The Lark vs. The Owl: Don’t Mess with Mother Nature
Morning larks and night owls should stick to their routines.
Posted Dec 16, 2009
Most of us know whether we're a lark who likes to beat the sunrise, or an owl who prefers to work by moonlight. Larks function best in the morning and tire through the day, whereas owls feel sharper as the day goes on and reach their optimum level at around 9 o'clock at night. Owls tend to envy larks, though, especially when they hear about their counterparts who can rise before the sun and get half a day's work done before much of the world eats breakfast. So should an owl try to turn into a lark?
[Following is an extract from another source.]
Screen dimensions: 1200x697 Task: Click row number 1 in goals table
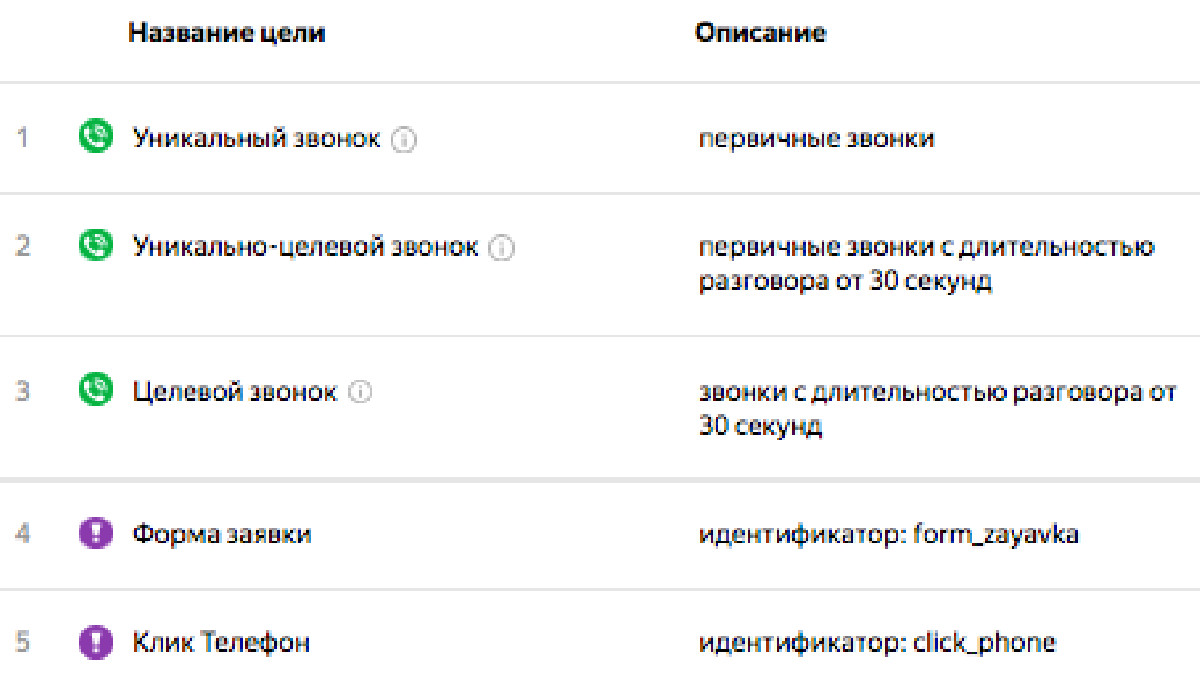pos(22,137)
Not likely a good idea. A recent article outlines why this isn't such a good idea, stressing the fact that owls who may try to wake earlier than usual will just set themselves back and suffer the consequences of sleep deprivation. Some of the article's chief points:
• Whether you're a lark or an owl, you still likely need seven to eight hours of sleep.
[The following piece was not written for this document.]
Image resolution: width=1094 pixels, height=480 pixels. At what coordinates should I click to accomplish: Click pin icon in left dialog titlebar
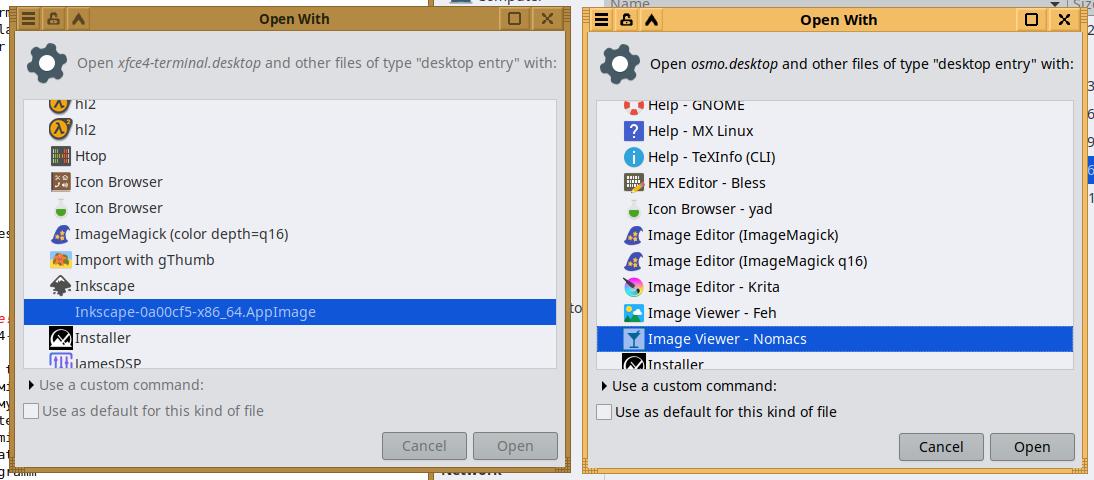[54, 19]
• If you don't get enough sleep, what time you go to bed or rise won't matter-you'll still experience the side-effects, from depression to a lack of concentration to problems with coordination.
• If you break your natural sleep cycle by forcing yourself to get up early, you'll be tired, less attentive, and not nearly as productive throughout the day.
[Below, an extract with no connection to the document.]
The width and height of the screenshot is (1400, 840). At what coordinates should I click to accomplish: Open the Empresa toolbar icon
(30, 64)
Something else to keep in mind: Not all "high-powered" people are early risers. Though we do hear stories about tycoons who don't need more than four hours of sleep at night, these are the exception-not the rule.
Last year, scientists discovered that our skin cells may hold the clues to whether or not we are larks or owls. That's right: you're internal clock may be pre-programmed to be an early riser or late-nighter. So don't mess with Mother Nature. Go to bed when you are tired, and get up when you are well-rested. Period.